• [Exercise prompt] Please filter the entries for the word "computer" and copy every line that has it.

• [Dataset entries]
+---+
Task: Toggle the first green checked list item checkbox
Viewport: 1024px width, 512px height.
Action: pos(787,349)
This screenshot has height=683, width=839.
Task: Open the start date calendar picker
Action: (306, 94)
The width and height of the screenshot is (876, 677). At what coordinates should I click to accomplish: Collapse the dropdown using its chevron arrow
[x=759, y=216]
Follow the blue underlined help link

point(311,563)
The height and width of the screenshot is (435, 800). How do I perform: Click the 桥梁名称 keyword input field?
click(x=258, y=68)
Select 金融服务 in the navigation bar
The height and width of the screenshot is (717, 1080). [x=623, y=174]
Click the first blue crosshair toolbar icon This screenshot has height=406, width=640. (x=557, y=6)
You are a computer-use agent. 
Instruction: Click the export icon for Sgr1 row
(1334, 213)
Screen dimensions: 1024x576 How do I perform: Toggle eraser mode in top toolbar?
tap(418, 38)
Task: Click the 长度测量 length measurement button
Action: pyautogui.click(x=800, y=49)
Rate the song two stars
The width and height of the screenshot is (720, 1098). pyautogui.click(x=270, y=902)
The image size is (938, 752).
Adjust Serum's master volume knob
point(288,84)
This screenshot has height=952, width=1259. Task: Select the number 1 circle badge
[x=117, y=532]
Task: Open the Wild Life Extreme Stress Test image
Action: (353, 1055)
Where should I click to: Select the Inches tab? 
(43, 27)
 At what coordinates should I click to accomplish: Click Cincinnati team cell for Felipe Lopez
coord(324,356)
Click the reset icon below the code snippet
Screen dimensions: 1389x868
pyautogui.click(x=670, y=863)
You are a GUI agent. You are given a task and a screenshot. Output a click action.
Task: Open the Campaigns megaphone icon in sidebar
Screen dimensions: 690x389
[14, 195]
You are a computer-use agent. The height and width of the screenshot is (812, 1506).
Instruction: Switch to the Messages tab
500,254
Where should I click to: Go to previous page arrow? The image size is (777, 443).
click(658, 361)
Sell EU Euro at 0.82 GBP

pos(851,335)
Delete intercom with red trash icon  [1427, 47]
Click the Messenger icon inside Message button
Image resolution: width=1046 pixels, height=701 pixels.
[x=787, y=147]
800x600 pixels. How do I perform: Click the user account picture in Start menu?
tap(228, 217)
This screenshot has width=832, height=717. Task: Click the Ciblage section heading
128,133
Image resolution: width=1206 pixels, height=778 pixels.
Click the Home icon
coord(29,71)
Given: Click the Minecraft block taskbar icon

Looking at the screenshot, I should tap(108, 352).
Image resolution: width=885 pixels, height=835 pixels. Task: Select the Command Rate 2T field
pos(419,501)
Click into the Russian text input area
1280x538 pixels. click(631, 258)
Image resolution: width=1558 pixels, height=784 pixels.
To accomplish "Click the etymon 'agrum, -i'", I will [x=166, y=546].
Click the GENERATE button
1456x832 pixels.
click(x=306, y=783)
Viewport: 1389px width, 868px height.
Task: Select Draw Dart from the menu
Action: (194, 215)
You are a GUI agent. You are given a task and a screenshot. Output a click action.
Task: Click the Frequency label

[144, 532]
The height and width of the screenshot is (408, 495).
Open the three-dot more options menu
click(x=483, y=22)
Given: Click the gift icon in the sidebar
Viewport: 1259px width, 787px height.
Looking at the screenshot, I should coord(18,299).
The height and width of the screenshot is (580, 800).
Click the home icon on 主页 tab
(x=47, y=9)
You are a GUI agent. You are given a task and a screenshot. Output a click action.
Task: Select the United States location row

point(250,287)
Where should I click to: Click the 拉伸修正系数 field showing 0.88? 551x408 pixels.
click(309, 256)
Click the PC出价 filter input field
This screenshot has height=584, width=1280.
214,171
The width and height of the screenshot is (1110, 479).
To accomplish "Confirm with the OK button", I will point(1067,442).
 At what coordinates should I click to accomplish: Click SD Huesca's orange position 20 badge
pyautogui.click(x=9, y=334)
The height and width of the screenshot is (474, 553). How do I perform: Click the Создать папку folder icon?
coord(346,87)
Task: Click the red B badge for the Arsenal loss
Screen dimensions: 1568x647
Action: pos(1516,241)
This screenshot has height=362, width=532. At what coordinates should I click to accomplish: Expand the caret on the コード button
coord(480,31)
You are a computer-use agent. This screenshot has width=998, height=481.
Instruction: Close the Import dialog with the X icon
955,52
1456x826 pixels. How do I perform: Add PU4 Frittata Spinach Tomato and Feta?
+---+
• [Response area]
You are a computer-use agent. 
You are a computer-use agent. The height and width of the screenshot is (812, 1506).
You are a computer-use agent. This screenshot has width=998, height=481.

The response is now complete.